Romeo and Juliet, danced by Yan Godovsky and Anastasia Meskova,
are awkward adolescents coming together with a stylized ardor
and tenacity (he gropes her, she bites him, they seem to devour
one another) that foreshadows their poignant resolve to risk
all for love.
In the fight scene, a disconcerting mix
of stylized sadism and boys-will-be-boys antics reminiscent
of the film "Pulp Fiction," Mercutio and Tybalt
(played with brash elan by Yury Klevtsov and Alexander Petukhov)
switch randomly from macho aggression to cartoonish slapstick.
Nickolas Ormerod's starkly beautiful
set, a series of movable rectangular panels searingly and
provocatively lit by Judith Greenwood, and his imaginative
costumes, an eclectic mix of 20th century dress styles, both
define and amplify this divided, warring society.
Donnellan's hyperbolic directorial approach
combines the stark modernism and European expressionism of
the 1930s with homage to everything from Greek theater to
cartoon animation.
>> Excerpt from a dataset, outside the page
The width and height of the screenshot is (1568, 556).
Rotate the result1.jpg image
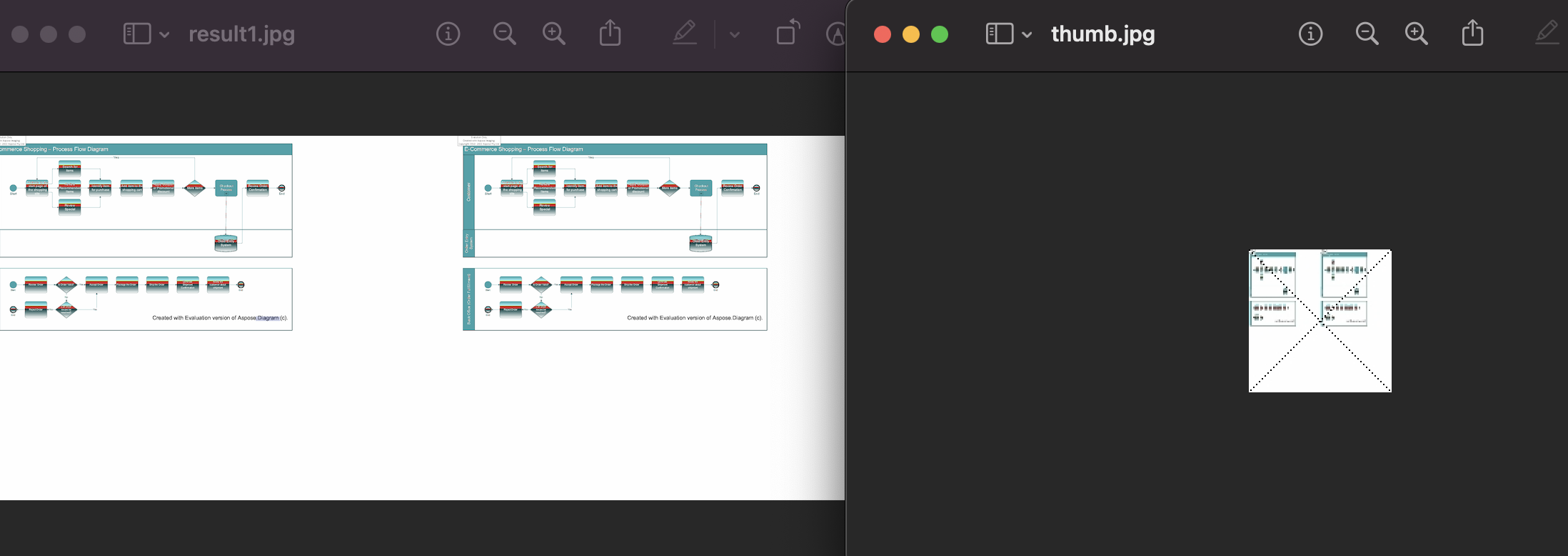tap(788, 34)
It's an a pproach that works superbly with
Prokofiev's explosive, melodramatic score, played with passionate
commitment by the Bolshoi orchestra.
The theme of this production that Romeo
and Juliet are the puppets of fate, embodied by their feuding
families is realized through that greatest of all Bolshoi
assets, its splendid corps de ballet.
Donnellan, who has never before directed
a ballet, had the wit to see that this superbly trained unit
is the passionate and beating heart of the company.
Throughout, the corps represents the
implacable societal forces that divide the transgressive lovers.
After the deaths of Tybalt and Mercutio,
they appear as black-clad 1930s Italian fascists: the women
literally tear their hair and rend their garments, while the
men lurch forward like Mussolini wind-up dolls, inexorably
bent on revenge.
While this splendid and innovative production
will not be performed again in Minneapolis, audiences will
have the opportunity to see the Bolshoi in "Don Quixote",
a three-act extravaganza that mixes virtuosic classical ballet
with farce and plenty of Spanish brio.